Adrien Deyhim est Product manager chez Toucan Toco, une solution de Guided Data Analytics qui permet à tous les utilisateurs de mieux comprendre leurs données grâce au Data Storytelling. Adrien s'occupe de la gestion de la donnée au sein de Toucan, dont les problématiques d'intégrations aux services générant de la donnée.
Comme beaucoup de product managers, j’alterne mes heures de travail entre vision produit, roadmaping, discovery, delivery... Et entre les outils au service de ces différentes missions, je reçois des retours produits sur des channels Slack, je consolide ces idées sur Product Board où je conçois des roadmap, je pilote le delivery sur Jira, je regarde mes analytics sur Mixpannel... Chacun de ces outils me sert à des moments différents, mais ils perdent souvent une partie de leur valeur s'ils sont utilisés seuls ou sans lien les uns avec les autres. Leurs concepteurs en sont conscients : cet écosystème propose énormément d'intégration pour faire en sorte que mon expérience de Product Manager soit couverte par un certain continuum "sans couture". Je peux pousser les feedbacks Slack dans Product Board, y constituer des candidats à la roadmap, pousser ensuite les features proposées dans Jira sous forme d'EPIC et suivre leur avancement. C’est de ce continuum que parle cet excellent article d’Open View, qui ont intronisé le “Product Led Growth” : A New Era for PLG: Introducing the Age of Connected Work.

Données fournies
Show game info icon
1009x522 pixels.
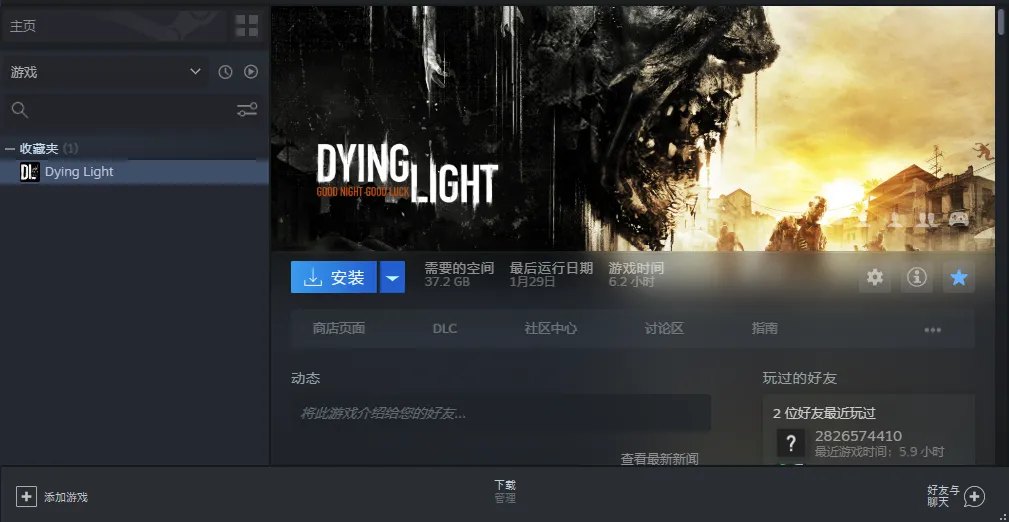(x=916, y=278)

Énoncé
Recopiez sans rien modifier, dans le texte sur les outils du product manager, le passage qui va de « Adrien Deyhim est » jusqu'à « de la donnée. » inclus.

Corrigé
Adrien Deyhim est Product manager chez Toucan Toco, une solution de Guided Data Analytics qui permet à tous les utilisateurs de mieux comprendre leurs données grâce au Data Storytelling. Adrien s'occupe de la gestion de la donnée au sein de Toucan, dont les problématiques d'intégrations aux services générant de la donnée.